La clave es realizar una vida que denominamos cardiosaludable, con el fin de evitar el acúmulo de colesterol en el interior de las arterias. El modelo de vida debe ser lo suficientemente atractivo y tolerable de manera que se pueda seguir permanentemente. No es eficaz hacerlo «a temporadas», y recordar que nunca es tarde para iniciar los cambios. El modelo de vida debe basarse en:

    • Actividad física.
      Realizada de manera regular, al menos 1 hora durante 5 días por semana, preferiblemente ejercicio aeróbico (caminar, montar en bicicleta, nadar…). Es bueno recordar que vivir en la ciudad puede ayudar a caminar en lugar de utilizar el automóvil. Andar diariamente ayudará también a disminuir la tensión emocional.
    • Dieta.
      Siguiendo el modelo «mediterráneo». Realizando 5 comidas diarias, de cantidad moderada, que incluyan básicamente vegetales como fruta (al menos 2 piezas diarias), verdura y legumbres, que predomine el pescado (preferentemente azul) sobre la carne, y de éstas, mejor carnes blancas como pollo, conejo, pavo o con menos grasa (caballo, ternera) que las de alto contenido graso. Hay que evitar los embutidos, pudiendo ingerir un par de días por semana jamón, tanto serrano como de York. Es preferible los productos lácteos desnatados o semidesnatados y se debe evitar la bollería y pastelería, especialmente la industrial por su alto contenido en grasas saturadas. Modere el consumo de huevos a tres por semana, pudiendo consumir las claras sin restricción. Es aconsejable utilizar aceite de oliva y si se tiene costumbre de beber alcohol no se debe superar el equivalente de dos vasos de vino diarios (o equivalente en cerveza o cava).

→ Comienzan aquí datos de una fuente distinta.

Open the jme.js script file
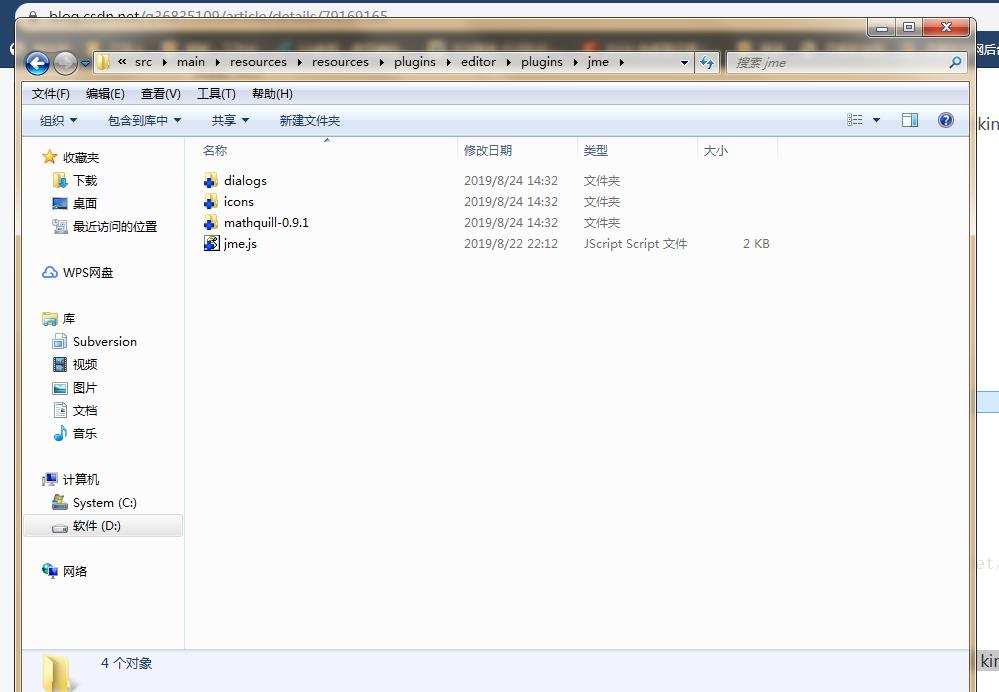999x692 pixels. click(x=241, y=244)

    • Abandono de hábitos tóxicos.
      Debe dejar de fumar al leer estas letras, buscando ayuda al personal sanitario si no puede hacerlo uno solo. No consumir otras drogas, la cocaína es especialmente dañina a nivel cardiovascular.
    • Control del peso.
      El objetivo es evitar la obesidad (índice de masa corporal superior a 30 Kg. /m2) e incluso el sobrepeso (índice de masa corporal entre 25 y 30 Kg. /m2). Un indicador sencillo de medir la grasa abdominal es medir el perímetro de cintura, que debe ser inferior a 102 cm. en el hombre y de 88 en la mujer. En caso de sobrepeso intentaremos reducirlo un 5% en el plazo de 6 meses (por ejemplo de 3 a 5 Kg.). Una situación especial es la de los pacientes que cumplen criterios del cuadro que definimos como «síndrome metabólico», los que presentan tres o más de los siguientes datos: Aumento del perímetro abdominal, aumento de triglicéridos, colesterol «bueno» bajo, hipertensión arterial y glucosa elevada en sangre. Este grupo de pacientes tienen más riesgo cardiovascular y es fundamental la reducción de peso siguiendo dieta y ejercicio físico. En ocasiones se debe utilizar fármacos para potenciar el beneficio obtenido.

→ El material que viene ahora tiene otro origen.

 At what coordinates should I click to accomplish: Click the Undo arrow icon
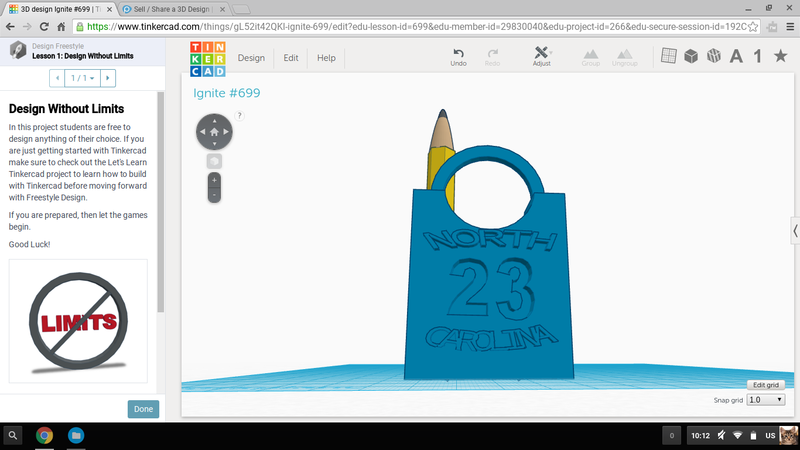click(458, 54)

    • Control de hipertensión arterial.
      Con carácter general la tensión arterial debe encontrarse por debajo de 14/9 y en los pacientes de alto riesgo o diabéticos por debajo de 13/8. En los sujetos sanos es suficiente una toma anual.
  • Cuándo indicamos fármacos con poder preventivo
    En los pacientes diabéticos o con colesterol elevado, disponemos de parámetros para estimar el riesgo que tienen de padecer un cuadro vascular en los años venideros. De esa manera, decidimos cuándo y con qué tratarlos. No es aconsejable utilizar remedios que no procedan del personal sanitario.